Con el aumento progresivo de las horas de luz y la llegada de los primeros pólenes, febrero puede marcar el inicio de un periodo sensible para muchos caballos.
Aunque la primavera aún no haya comenzado oficialmente, algunos caballos empiezan a mostrar signos tempranos de alergia ambiental: picor persistente, lagrimeo, secreción nasal leve o pequeñas lesiones dérmicas derivadas del rascado.
Las alergias estacionales pueden manifestarse a nivel cutáneo o respiratorio. En el primer caso, es habitual observar crines dañadas o zonas irritadas. En el segundo, aparecen tos leve, mucosidad o intolerancia al ejercicio. Detectar estos síntomas en fases iniciales permite actuar con mayor eficacia y evitar complicaciones cuando el polen alcance su punto álgido.

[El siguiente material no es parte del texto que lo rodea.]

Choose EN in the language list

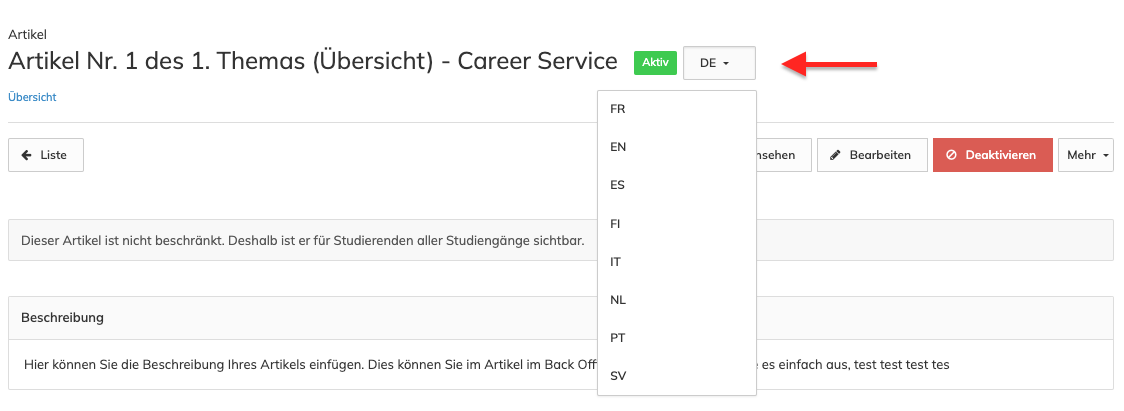pos(618,147)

La gestión del entorno resulta determinante. Revisar la ventilación de las cuadras, valorar el tipo de cama —evitando materiales con alto contenido en polvo— y adaptar los horarios de salida al paddock en función de los niveles de polen son medidas sencillas que pueden mejorar la calidad de vida de los caballos. En aquellos que tengan antecedentes, también conviene planificar con el veterinario una estrategia preventiva individualizada.